The counting system taught in this book is the Omega II.

3. Blackjack Theory by Peter A. Griffin

The subtitle of the Blackjack Theory is « The Complete Card Counter Guide for the Casino Game of 21« . It is considered one of the classics in the field and focuses (as you would expect) on the numbers and mathematics behind the card counting systems used today. If you want to get an idea of how we have determined things like game efficiency and other aspects of a counting system, this is the book to read.

It’s also a practical book. You can also learn basic strategy and how to count cards. It’s a surprisingly entertaining book, given its heavy maths content.

4. Playing Blackjack as a Business by Lawrence Revere

Playing Blackjack as a business is one of the oldest books available on the field. The author was also one of the most interesting characters in the field. Lawrence Revere works as a stand manager and dealer for various casinos. He also served as a consultant for casinos trying to identify card counters, so he had a lot of experience on both sides of the fence.

Legend has it that he started playing blackjack in the back of a hair salon at the age of 13.

You will find simple and practical explanations on how to master the game in this book. It focuses on players who want to become professionals. It is old, however, and perhaps outdated in some ways. The book dates back to the early 1970s.

5. Beat the Dealer by Edward O. Thorp

Beat the Dealer is subtitled « A winning strategy for the game of twenty-one« . Thorp, the author, is considered the « father of card counting ». It is an old and perhaps outdated book in some respects, but it still provides some of the best and simplest discussions on how and why card counting works.

It also suggests how to play and a delineation of appropriate strategies for beginner, intermediate and advanced players. The sections on cheating are probably unnecessary for modern players, as few casinos cheat more.
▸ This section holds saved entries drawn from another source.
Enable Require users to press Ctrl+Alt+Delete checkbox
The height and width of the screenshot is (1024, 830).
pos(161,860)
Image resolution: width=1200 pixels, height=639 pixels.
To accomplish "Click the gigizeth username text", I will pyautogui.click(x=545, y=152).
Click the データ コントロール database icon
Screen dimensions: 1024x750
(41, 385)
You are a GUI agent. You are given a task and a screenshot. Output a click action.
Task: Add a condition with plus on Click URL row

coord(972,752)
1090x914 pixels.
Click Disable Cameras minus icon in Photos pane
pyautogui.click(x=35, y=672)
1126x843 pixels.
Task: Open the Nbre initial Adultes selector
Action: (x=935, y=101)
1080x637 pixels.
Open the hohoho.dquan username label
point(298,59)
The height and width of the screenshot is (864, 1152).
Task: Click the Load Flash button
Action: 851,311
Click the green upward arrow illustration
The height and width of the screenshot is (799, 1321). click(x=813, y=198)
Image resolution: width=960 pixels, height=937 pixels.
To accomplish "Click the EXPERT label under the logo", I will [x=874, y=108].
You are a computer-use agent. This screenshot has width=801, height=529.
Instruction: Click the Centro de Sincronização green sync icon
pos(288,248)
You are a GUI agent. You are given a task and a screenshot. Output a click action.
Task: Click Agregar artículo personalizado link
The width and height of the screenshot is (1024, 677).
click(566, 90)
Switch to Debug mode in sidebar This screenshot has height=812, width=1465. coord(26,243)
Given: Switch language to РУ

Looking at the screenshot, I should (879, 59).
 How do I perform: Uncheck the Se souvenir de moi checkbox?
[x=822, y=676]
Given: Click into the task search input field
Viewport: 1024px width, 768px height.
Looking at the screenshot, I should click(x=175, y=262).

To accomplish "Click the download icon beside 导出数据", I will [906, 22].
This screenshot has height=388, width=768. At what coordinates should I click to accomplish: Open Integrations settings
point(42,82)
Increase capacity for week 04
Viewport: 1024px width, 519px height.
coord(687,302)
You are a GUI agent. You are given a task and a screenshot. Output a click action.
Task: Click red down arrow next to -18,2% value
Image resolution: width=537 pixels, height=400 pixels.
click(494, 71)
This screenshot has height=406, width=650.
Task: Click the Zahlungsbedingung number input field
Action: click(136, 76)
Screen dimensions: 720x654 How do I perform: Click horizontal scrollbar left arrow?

The charts and tables are also excellent.

6. Blackjack Knock-Out by Ken Fuchs and Olaf Vancura

The Blackjack Knock-Out is subtitled « The simplest card counting system ever designed« . We think this is a bit of a misuse of language, as the Ace Five’s counting is probably much easier.

But in terms of a practical system that you can actually use to gain an advantage, Knock-Out Blackjack might actually be close to the simplest. It’s right up there with the Red Seven number anyway.

You can find information about the system presented in this book on our site under the name « KO Blackjack » or « KO Card Counting System ». It is an unbalanced counting system that eliminates the need for a conversion from current count to real number.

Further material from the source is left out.